🦋15: Perkara Nama Panggilan

1.8K 202 27
                                    

💭ִ ♡‧₊˚🧸✩ ₊˚🧁⊹

“Kita sudah menikah, Aisha. Saat kamu melarikan diri, saat itu juga kita sah menjadi suami-istri,” ujar Ankara memberanikan diri menatap mata Aisha.

Aisha pun mendongakkan kepalanya dan detik itu juga tatapan keduanya bertemu. Aisha tidak tahu mengapa jantungnya berdebar kencang, entah karena dia yang masih lelah habis berlari atau karena dia terpesona dengan ketampanan Ankara.

Mata Aisha mengerjap, dia tersadar dan menggeleng-gelengkan kepalanya. Astaga, apa yang sudah dia pikirkan? Masa hanya karena melihat Ankara yang tampan, dia jadi berubah pikiran.

“Ih nggak! Gimana bisa? Kan, gue nggak ada di sana!”

Ankara menarik sudut bibirnya untuk tersenyum yang malah terlihat menjengkelkan di mata Aisha. “Mempelai wanita tidak diharuskan hadir pada saat pelaksanaan akad nikah. Artinya, akad nikahnya tetap sah meski tanpa kehadiran mempelai wanita. Sampai sini paham?”

“NGGAK! GUE NGGAK MAU NIKAH SAMA LO!”

“Sudah terjadi, mau bagaimana lagi?”

Aisha benar-benar kesal, lihatlah wajah Ankara yang amat menjengkelkan itu. Seakan-akan sedang meledek dirinya.

“Percuma saja kamu lari, saya pasti menemukan kamu. Ayo kembali, semua orang pasti sudah menunggu. Masih ada beberapa hal yang harus diselesaikan, Aisha. Kita belum memasangkan cincin, menandatangani buku nikah dan lain sebagainya.”
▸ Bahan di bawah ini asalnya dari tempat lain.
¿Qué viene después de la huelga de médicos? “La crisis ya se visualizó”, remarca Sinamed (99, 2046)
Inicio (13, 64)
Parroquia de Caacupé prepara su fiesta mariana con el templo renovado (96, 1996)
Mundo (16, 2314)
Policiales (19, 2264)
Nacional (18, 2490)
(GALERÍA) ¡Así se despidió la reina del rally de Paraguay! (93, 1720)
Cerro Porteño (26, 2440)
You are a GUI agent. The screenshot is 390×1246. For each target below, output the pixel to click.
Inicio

Aisha diam, dia menatap tangannya yang digenggam Ankara. Senyum licik tercetak di bibirnya, Aisha menginjak kaki Ankara dan menggigit tangan Ankara hingga genggaman keduanya terlepas. Setelah itu Aisha kembali berlari, namun nahas karena kaki Aisha tiba-tiba terasa sakit. Aisha lupa bahwa dirinya tidak memakai alas kaki sama sekali.

“Sakit!” pekik Aisha.

Ankara menggeleng-gelengkan kepala sembari memijat pangkal hidungnya, dia pun mendekati Aisha dan berjongkok di hadapannya. Ditatapnya wajah Aisha itu yang kini bibirnya cemberut, sangat menggemaskan menurut Ankara.
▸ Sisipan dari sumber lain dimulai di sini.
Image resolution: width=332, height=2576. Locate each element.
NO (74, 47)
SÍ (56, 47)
“Sudah puas larinya, hm? Masih ingin kabur lagi?”

Aisha mengerucutkan bibirnya kesal, sumpah dia merasa kapok sekarang. Harusnya dia menyiapkan segalanya dengan tepat, bukan seperti ini yang asal-asalan. Kabur dengan modal nekat, sangat tidak patut untuk dicontoh.

Ankara menghela napas panjang, dia menarik kaki Aisha yang terdapat luka kecil di sana. Ankara kembali mendongak menatap Aisha, dia bangkit seraya mengusap pucuk kepala Aisha. “Pakai sandal saya,” ujar Ankara meletakkan sandalnya di hadapan Aisha.

“Nggak mau!” tolak Aisha cepat.

Ankara melirik jam di pergelangan tangannya, sudah jam sembilan. Kemungkinan Askara juga sudah selesai melaksanakan akad nikah. Mengalihkan pandangan kembali pada Aisha yang saat ini mengibas-ngibaskan tangannya pada wajah, Ankara dengan cepat mengangkat tubuh Aisha kemudian menggendongnya ala karung beras. Sontak, Aisha memekik terkejut.

“HEH! GILA YA LO?! TURUNIN GUE!”

Ankara tidak memberikan respons sama sekali, pria itu terus melangkahkan kaki membawa Aisha pulang ke rumah di mana pernikahan mereka dilangsungkan. Sementara Aisha masih berusaha menghentikan Ankara dengan memukul tubuh pria itu yang justru membuatnya lelah sendiri.

Beberapa menit kemudian, mereka sampai juga. Tamu undangan tentu saja memperhatikan keduanya, sebagian dari mereka ada yang tertawa merasa lucu dengan pengantin baru itu. Beda lagi dengan orang-orang yang sudah Aisha hafal sifatnya di luar kepala, tetangga yang suka melontarkan kalimat tidak pantas padanya tentu saja mencibir dia atas tingkahnya.